[Items from a data source]
------------------------------------

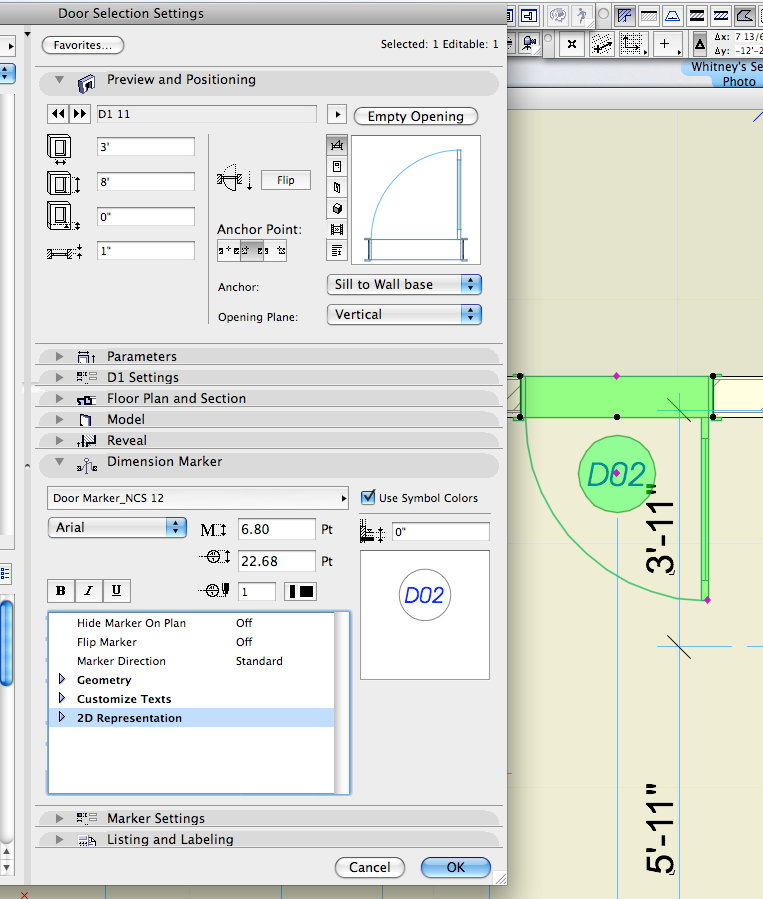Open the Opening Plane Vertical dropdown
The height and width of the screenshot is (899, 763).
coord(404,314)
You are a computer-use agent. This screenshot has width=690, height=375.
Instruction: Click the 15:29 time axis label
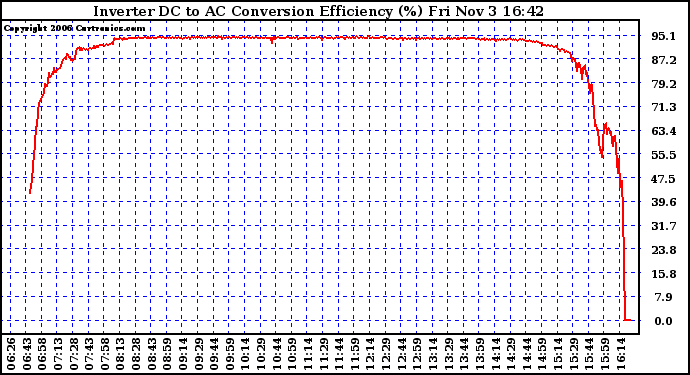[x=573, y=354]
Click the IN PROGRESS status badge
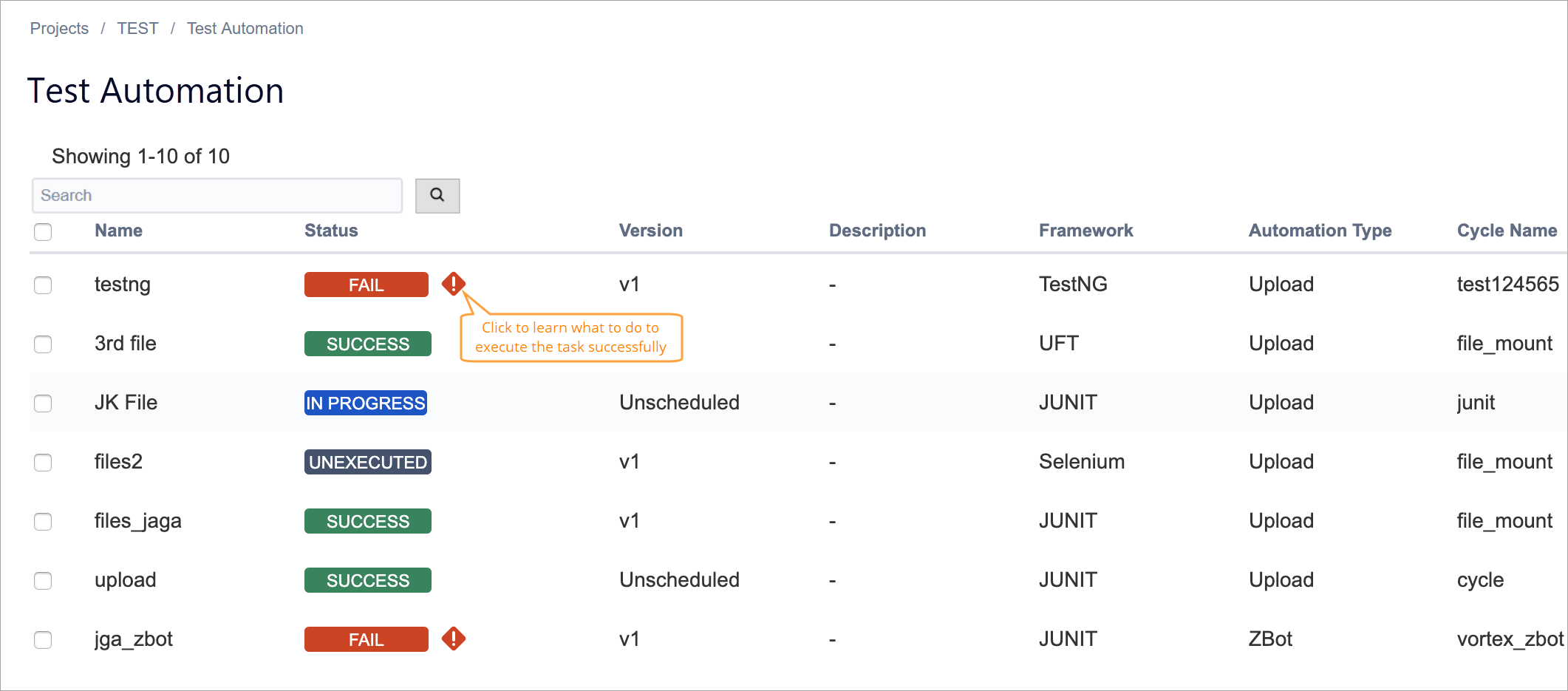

------------------------------------

Task to complete - All lines from the one containing "You are a computer-use" to the last line of the records above, and no others, should be returned unchanged, without pictures.

Exercise output -
You are a computer-use agent. This screenshot has width=690, height=375.
Instruction: Click the 15:29 time axis label
[x=573, y=354]
Click the IN PROGRESS status badge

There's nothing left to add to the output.